▸ **Problems to work on**:
a) In the forum thread on turbine rendering, rewrite the part that opens with the words containing "That's what I" and closes with "I'm running MC.", changing "GTX 970" to "RTX 3060".
b) According to the forum thread on turbine rendering, what does ReikaKalseki say all rendering in MC is based on?
c) Write the next part of the forum thread on turbine rendering, continuing after its final comment.

▸ **Reading passage**:
********************

ReikaKalseki commented 7 years ago

Your issue is probably part "lots of TESRs" and part because the HP turbine model is one of the few that is legitimately high-poly.

raelik commented 7 years ago

That's what I figured. I don't see much or any of a drop looking at one or two of them, likely because I've capped my FPS at 60 (vsync, 60hz monitor) and I'm using a GTX 970. It's pretty linear as I look at more of them at once.

ReikaKalseki commented 7 years ago

I'm using a GTX 970

For MC, this is irrelevant; all rendering is CPU-based.

raelik commented 7 years ago

It obviously uses it to some degree, my GPU speed and temps spike while I'm running MC.

ReikaKalseki commented 7 years ago

Well, your GPU still ultimately handles the data sent to your display, but that amount of data is small enough and simple enough that even integrated graphics perform similarly in MC.

OvermindDL1 commented 7 years ago

Well, your GPU still ultimately handles the data sent to your display, but that amount of data is small enough and simple enough that even integrated graphics perform similarly in MC.

********************

(Stored entries)

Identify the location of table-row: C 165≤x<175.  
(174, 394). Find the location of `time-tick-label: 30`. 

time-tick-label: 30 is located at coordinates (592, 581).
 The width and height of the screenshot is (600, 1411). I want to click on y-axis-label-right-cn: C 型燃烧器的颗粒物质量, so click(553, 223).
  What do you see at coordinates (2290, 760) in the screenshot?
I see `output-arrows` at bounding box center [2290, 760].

********************

▸ **List of answers**:
a)
That's what I figured. I don't see much or any of a drop looking at one or two of them, likely because I've capped my FPS at 60 (vsync, 60hz monitor) and I'm using a RTX 3060. It's pretty linear as I look at more of them at once.

ReikaKalseki commented 7 years ago

I'm using a RTX 3060

For MC, this is irrelevant; all rendering is CPU-based.

raelik commented 7 years ago

It obviously uses it to some degree, my GPU speed and temps spike while I'm running MC.

b) All rendering in MC is CPU-based.

c)
Actually a GPU can be hit really hard in MC. It depends on how many state changes are done. A raw sheer number of polygons (like in the turbines) may upload a lot of data, but once sent it will not really hit hard at all unless something incredibly inefficient is done like re-sending it to the GPU memory every frame (which RotaryCraft does, one of two big things that contributes to it's significant client-side rendering performance issue), but the big thing that will hit the rendering performance is the number of state changes done, like popping the rendering stack will cause a flush.

But yes, for this issue I'd rank that this is one of the cases where re-sending a comparatively massive rendering call is what is causing the performance hit. It is not the GPU being fast enough to render it, but rather that sending that information every frame is absolutely saturating the GPU bandwidth, and if @raelik hooked up an OpenGL debugger then I'd bet it would confirm that.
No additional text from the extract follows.